The nature of hippocampal changes in
schizophrenia before first treatment, and whether hippocampal subfields are affected by
antipsychotic treatment are important questions for
schizophrenia research. Forty-one first-episode
antipsychotic-naïve acutely ill
schizophrenia inpatients had MRI scans before and six weeks after
antipsychotic treatment. Thirty-nine matched healthy controls were also scanned, twenty-two of which were scanned a second time six weeks later. Volumes of hippocampal subfields were measured via FreeSurfer v6.0 using a longitudinal analysis pipeline.

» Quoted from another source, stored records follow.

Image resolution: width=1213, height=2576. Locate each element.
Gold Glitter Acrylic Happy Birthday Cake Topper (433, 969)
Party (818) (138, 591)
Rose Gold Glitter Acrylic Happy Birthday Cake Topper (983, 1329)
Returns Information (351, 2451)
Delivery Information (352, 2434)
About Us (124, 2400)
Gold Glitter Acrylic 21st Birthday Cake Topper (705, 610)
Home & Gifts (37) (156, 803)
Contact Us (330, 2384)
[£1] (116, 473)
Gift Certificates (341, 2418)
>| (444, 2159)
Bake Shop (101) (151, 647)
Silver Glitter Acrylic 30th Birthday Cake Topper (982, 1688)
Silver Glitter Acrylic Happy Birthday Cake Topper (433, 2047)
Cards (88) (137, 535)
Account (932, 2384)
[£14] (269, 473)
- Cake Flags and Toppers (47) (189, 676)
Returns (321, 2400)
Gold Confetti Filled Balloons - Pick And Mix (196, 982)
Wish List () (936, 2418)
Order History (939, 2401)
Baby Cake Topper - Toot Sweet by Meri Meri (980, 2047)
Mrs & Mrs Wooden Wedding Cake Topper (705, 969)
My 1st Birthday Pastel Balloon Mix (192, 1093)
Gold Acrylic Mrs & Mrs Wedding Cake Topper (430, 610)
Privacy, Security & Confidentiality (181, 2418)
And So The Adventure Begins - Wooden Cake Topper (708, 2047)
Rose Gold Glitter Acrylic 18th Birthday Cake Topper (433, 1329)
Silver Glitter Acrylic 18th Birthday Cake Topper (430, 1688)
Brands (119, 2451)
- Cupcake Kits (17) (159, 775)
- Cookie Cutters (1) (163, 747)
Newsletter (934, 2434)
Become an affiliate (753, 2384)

Before treatment,
schizophrenia patients had no significant changes in total hippocampal volume but exhibited significantly greater subfield volumes than controls in bilateral molecular layers of the hippocampus (ML), bilateral granular cell layers of the dentate gyrus (GC-DG), and bilateral cornu ammonis area 4 (CA4). After six weeks of
antipsychotic treatment, patients showed volume reductions compared with pretreatment scans in total hippocampus bilaterally, with subfield volume reduction noted in previously enlarged subfields (i.e., bilateral ML, GC-DG and CA4) and in bilateral hippocampal tails, left CA1, CA3, and fimbria. Subfields with volume increases before treatment were reduced to the level of healthy controls (bilateral ML and GC-DG) or near to it (bilateral CA4)
after treatment. These results indicate subfield-specific hippocampal
hypertrophy prior to treatment, and that these abnormalities were reduced after acute
antipsychotic therapy in a dose-related manner together with volume reductions in other areas that were not hypertrophic before treatment.